Dazu einige Anmerkungen:

Der Bankenstandort NRW hat in den letzten Jahren deutlich an Substanz verloren. Es scheint vielen, auch in der Westfalium-Redaktion, nicht mehr präsent zu sein, dass die WestLB als Folge der Finanzkrise ihre Existenz einbüßte. Die IKB, die in dem Beitrag lobend erwähnt wird, war eine der ersten Banken, die in den Sog der Finanzkrise geriet. Erst vor wenigen Wochen wurde die Rolle der IKB in dem Beitrag Wie die IKB die Krise nach Deutschland brachte thematisiert. In der ZEIT war zu lesen Bankenplatz Düsseldorf? Zumindest in der Krise ist Nordrhein-Westfalen spitze.

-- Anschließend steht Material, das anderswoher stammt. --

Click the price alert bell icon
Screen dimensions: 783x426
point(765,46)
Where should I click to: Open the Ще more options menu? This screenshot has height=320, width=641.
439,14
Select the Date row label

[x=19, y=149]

Die Privatbank Sal. Oppenheim in Köln verlor im Zuge der Niedergangs von Arcandor nach mehr als 200 Jahren ihre Selbständigkeit. Im Jahr 201o stellte die Crown Westfalen Bank in Bochum ihren Betrieb nach fast 90 Jahren Geschäftstätigkeit ein. Die Düsseldorfer Hypothekenbank musste 2015 vom Bankenverband übernommen werden, um einer Insolvenz zuvorzukommen. Im Jahr 2011 musste die Valovis Bank durch eine Garantie des Einlagensicherungsfonds des Bundesverbands deutscher Banken in Höhe von 100 Mio. Euro vor einer existenzbedrohenden Schieflage bewahrt werden.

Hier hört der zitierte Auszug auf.